- YOUR ASSIGNMENT
Search the data below, and report every line in which "width" occurs.
※
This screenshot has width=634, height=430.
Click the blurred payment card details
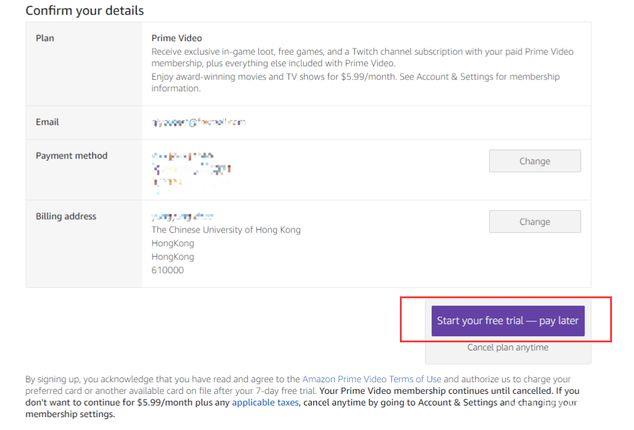pyautogui.click(x=191, y=169)
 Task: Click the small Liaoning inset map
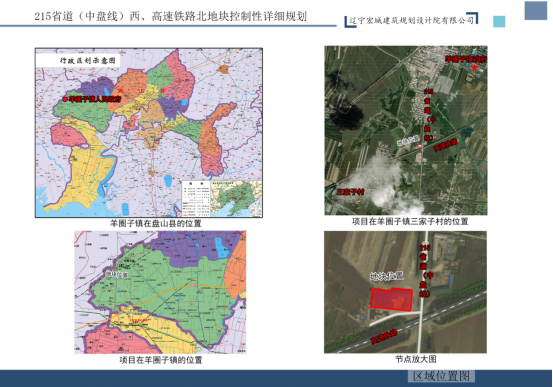pyautogui.click(x=236, y=199)
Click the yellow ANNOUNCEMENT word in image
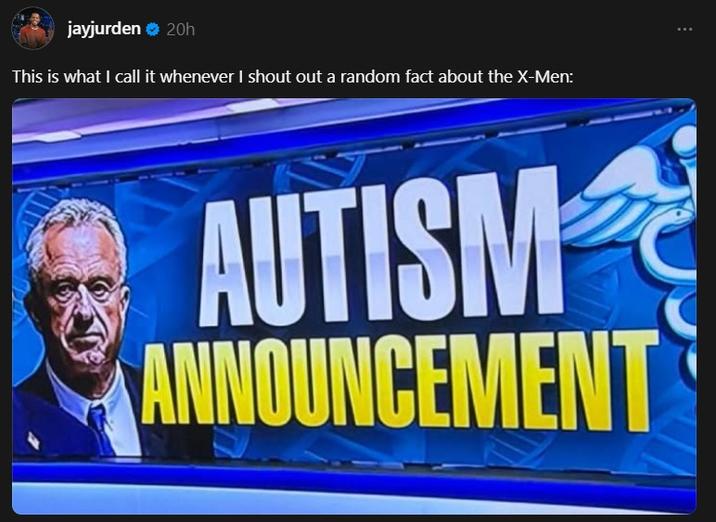The image size is (716, 522). [x=400, y=380]
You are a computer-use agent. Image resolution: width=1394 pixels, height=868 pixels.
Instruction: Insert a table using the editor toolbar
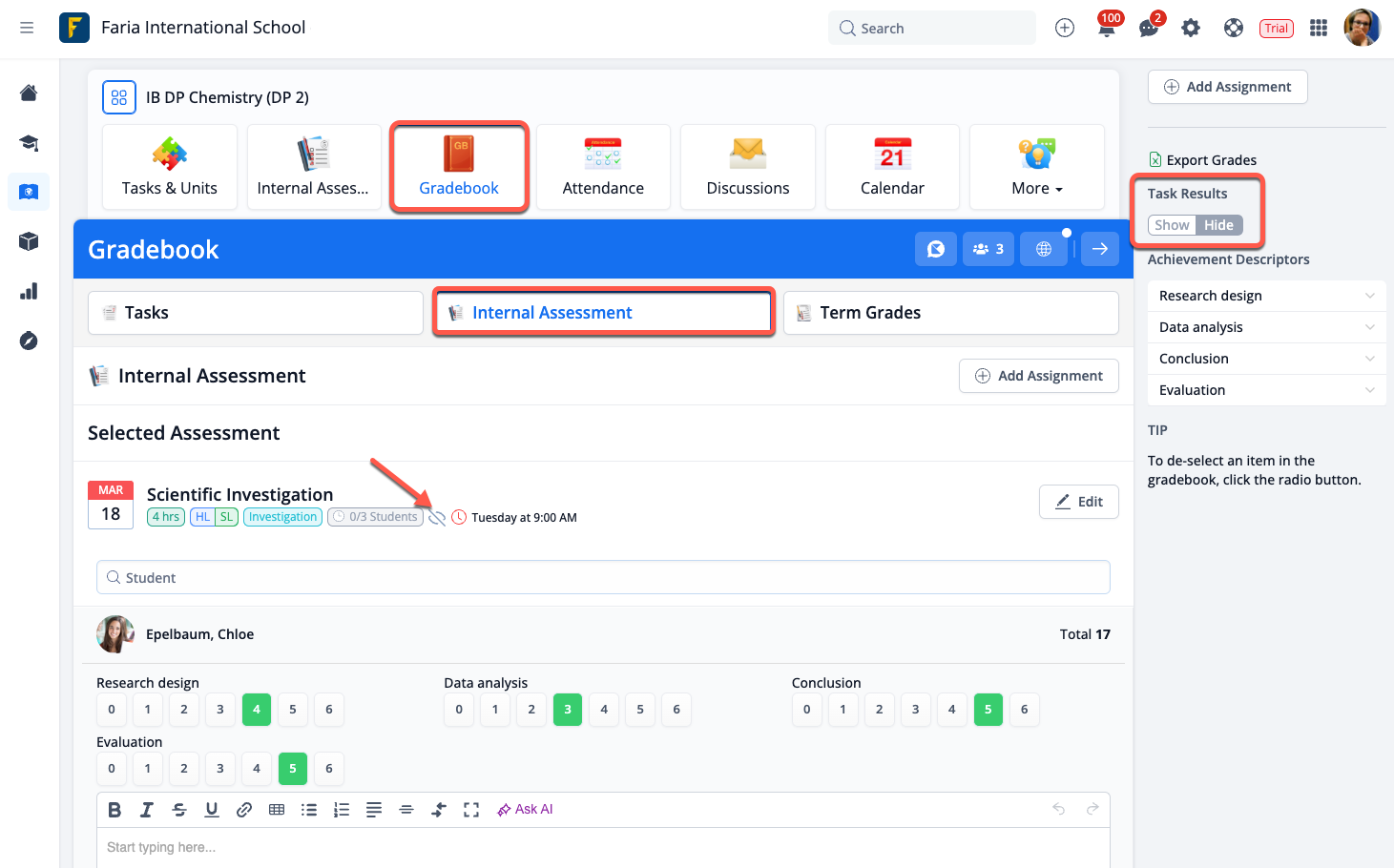[277, 810]
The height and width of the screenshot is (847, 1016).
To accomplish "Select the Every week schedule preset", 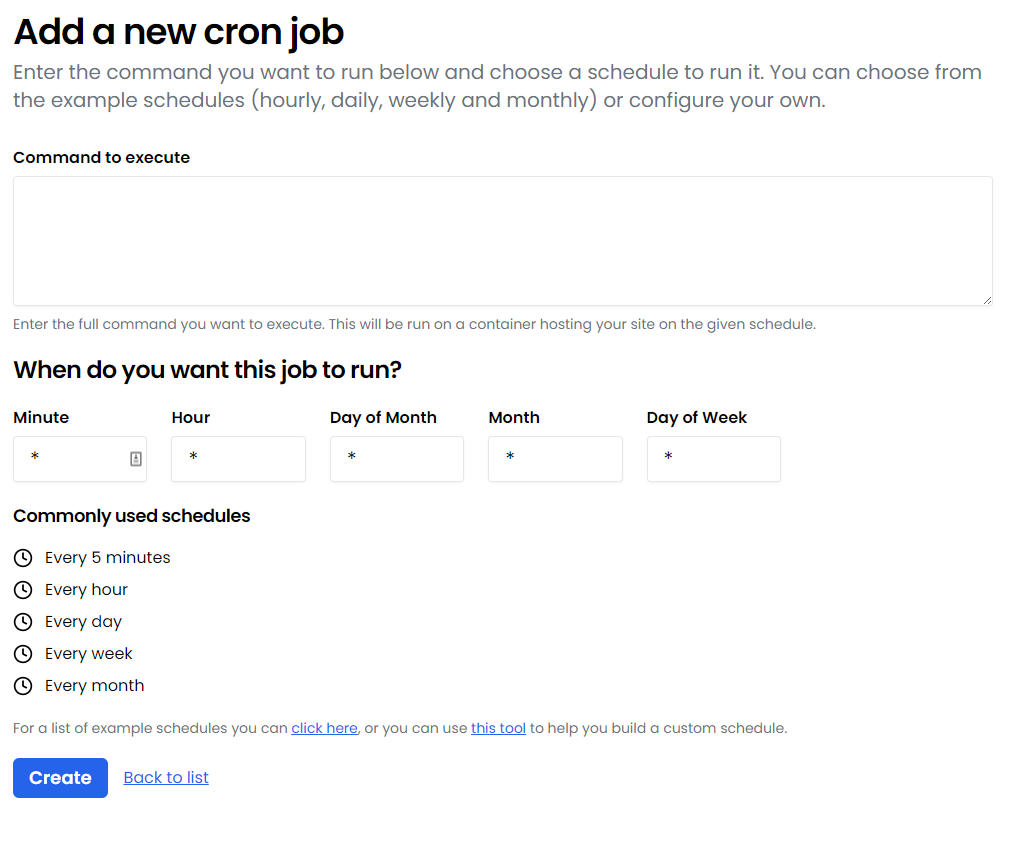I will point(88,654).
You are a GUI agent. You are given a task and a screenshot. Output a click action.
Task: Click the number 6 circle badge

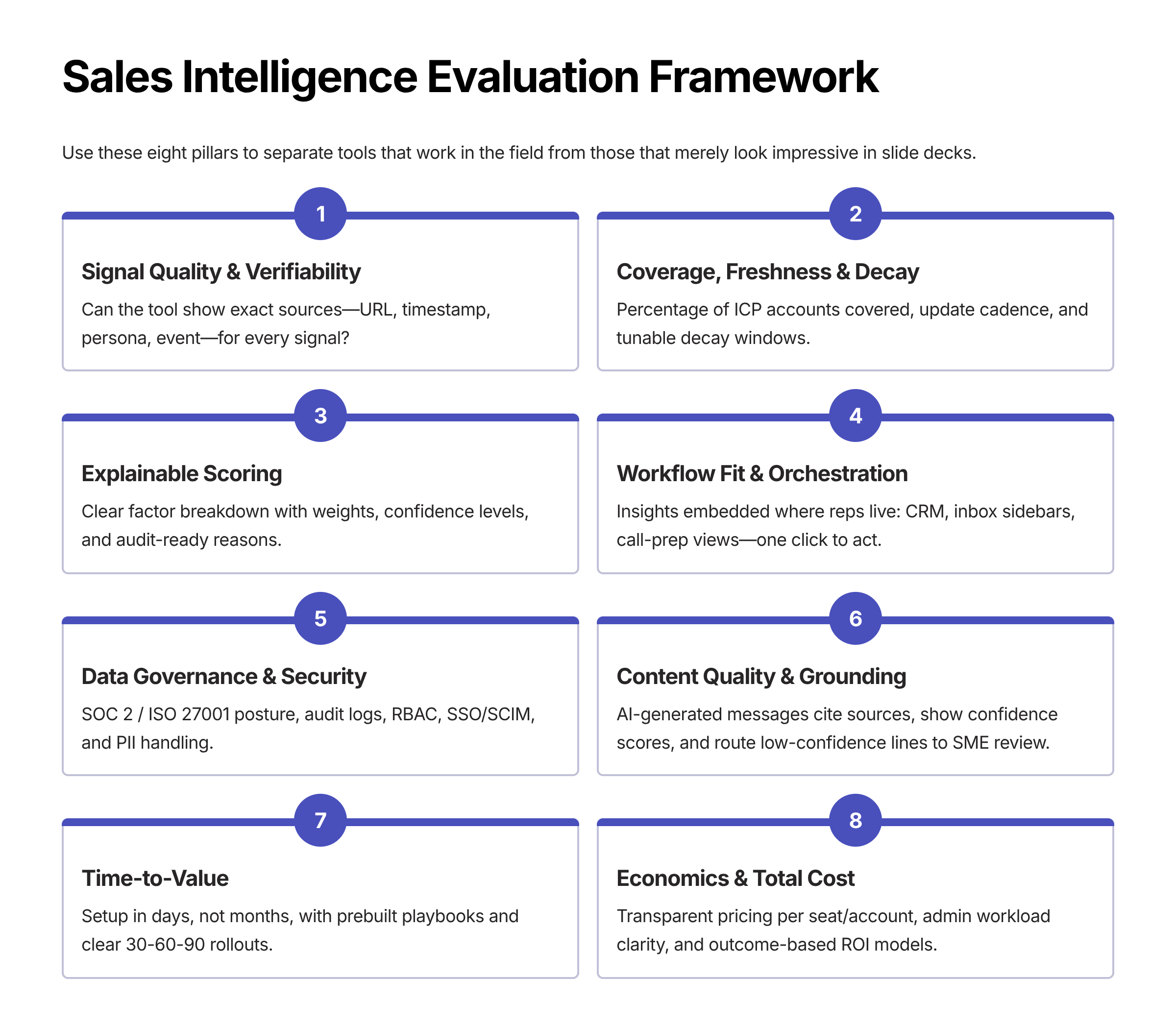855,618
※
- RESPONSE BELOW
This screenshot has width=634, height=430.
You are a computer-use agent. Image resolution: width=1394 pixels, height=868 pixels.
The height and width of the screenshot is (847, 1016).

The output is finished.